### Page text
—————

Video’s the way to go: Ajit Balakrishan @ IAA Webinar

30 May,2013

 

The International Association of Advertisers (India Chapter) conducted its second webinar on Thursday, May 23 with Ajit Balakrishnan, Founder and CEO, Rediff.com. The IAA Webinar series with the theme ‘World Goes Digital’ is spearheaded by Abhishek Karnani, co-chair and director, Free Press Journal group and Manish Advani, head – marketing and public relations, Mahindra Special Services Group. *

 

The panellists included: Abhishek Karnani, Co-chair, Director, Free Press Journal; Ajay Pandey, founder and CEO, Badhai; Gaurav Mendiratta, CEO, Sociosquare; Aditya Kuber, CEO, Media Sphere Communications and K Narssimhan, CEO, Commit. Pradyuman Maheshwari, Editor-in-chief and CEO, MxmIndia moderated the event. Other than the panellists, some questions that came in from the public in response to our announcements on social networks were also posed to Mr Balakrishnan.

—————

### Source excerpt
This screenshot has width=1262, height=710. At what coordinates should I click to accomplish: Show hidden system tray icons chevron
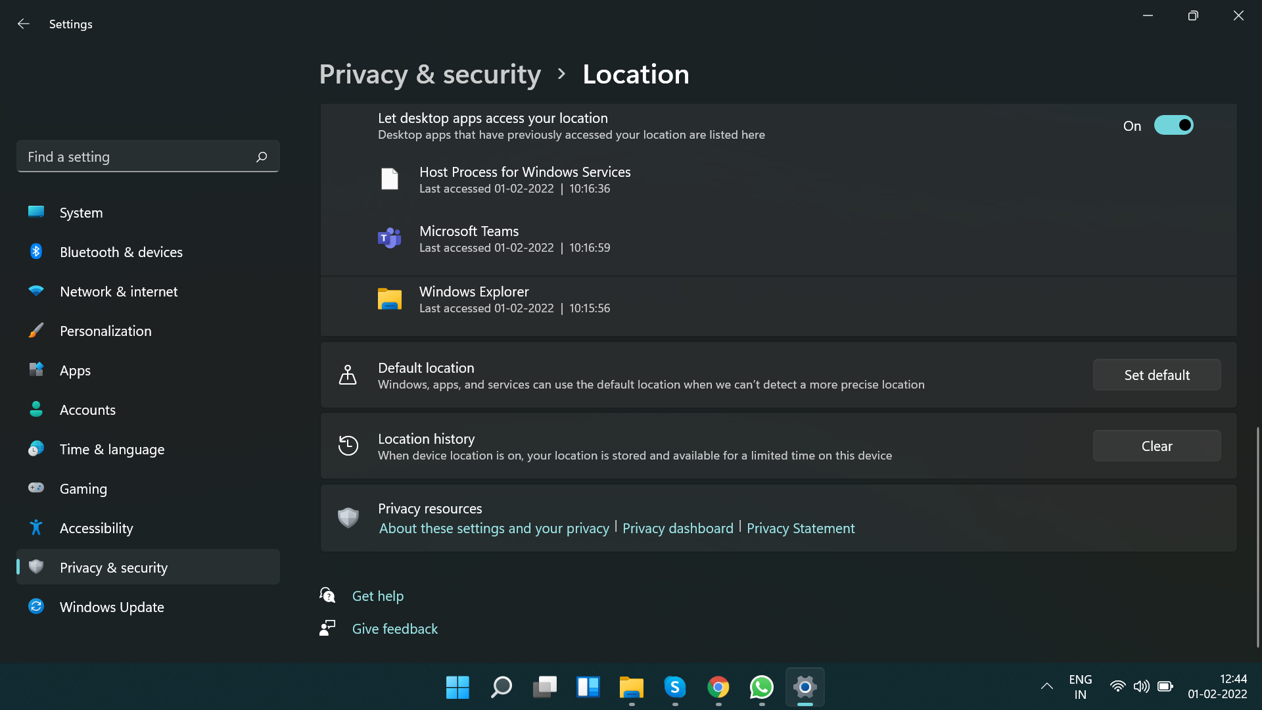pos(1046,686)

—————

### Actions to take
a. Reproduce the passage of the IAA webinar article from "The International Association" up to and including "to Mr Balakrishnan.", word for word.
b. Pick up the IAA webinar article after its final sentence and write what comes next.

### Results for the exercise
a.
The International Association of Advertisers (India Chapter) conducted its second webinar on Thursday, May 23 with Ajit Balakrishnan, Founder and CEO, Rediff.com. The IAA Webinar series with the theme ‘World Goes Digital’ is spearheaded by Abhishek Karnani, co-chair and director, Free Press Journal group and Manish Advani, head – marketing and public relations, Mahindra Special Services Group. *

 

The panellists included: Abhishek Karnani, Co-chair, Director, Free Press Journal; Ajay Pandey, founder and CEO, Badhai; Gaurav Mendiratta, CEO, Sociosquare; Aditya Kuber, CEO, Media Sphere Communications and K Narssimhan, CEO, Commit. Pradyuman Maheshwari, Editor-in-chief and CEO, MxmIndia moderated the event. Other than the panellists, some questions that came in from the public in response to our announcements on social networks were also posed to Mr Balakrishnan.

b.
Excerpts from the Q&A:

Opening Remarks by Ajit Balakrishnan, CEO, Rediff.com

There is little doubt that the internet has come a long way since all of us started messing around with it around 18 years ago. The way I look at it is that it has often been a surprise to me that the web technology and internet happened first in the media world and my suspicion is that very soon we are going to see internet and web-based thinking in trade areas like education, healthcare etc what I call as the less-frivolous parts of human endeavours. I for one, am looking forward to that.

 

Q. With a large number of players venturing into the digital space, how according to you can brands fight with the larger players and continue to make a mark in the digital media space?

Ajit Balakrishnan: Let me say that every giant killer started off by being small. I remember Google when it started in 2000 was a tiny company with revenues to the tune of US $35-40 million. I think the successful ones that we have seen throughout the world tend to offer some consumer promise in a new technological way, which they manage to deliver. If you manage to do that at all times then you have a chance to upstage the big players. I have no doubt about that whatsoever; the field is wide open at all times.

 

Q. You have been a pioneer in the industry and have seen the industry grow from nothing to what it is today. Have you seen any change in the customer behaviour and expectations on the medium as yet, and, what is the change you foresee in the next 3-5 years?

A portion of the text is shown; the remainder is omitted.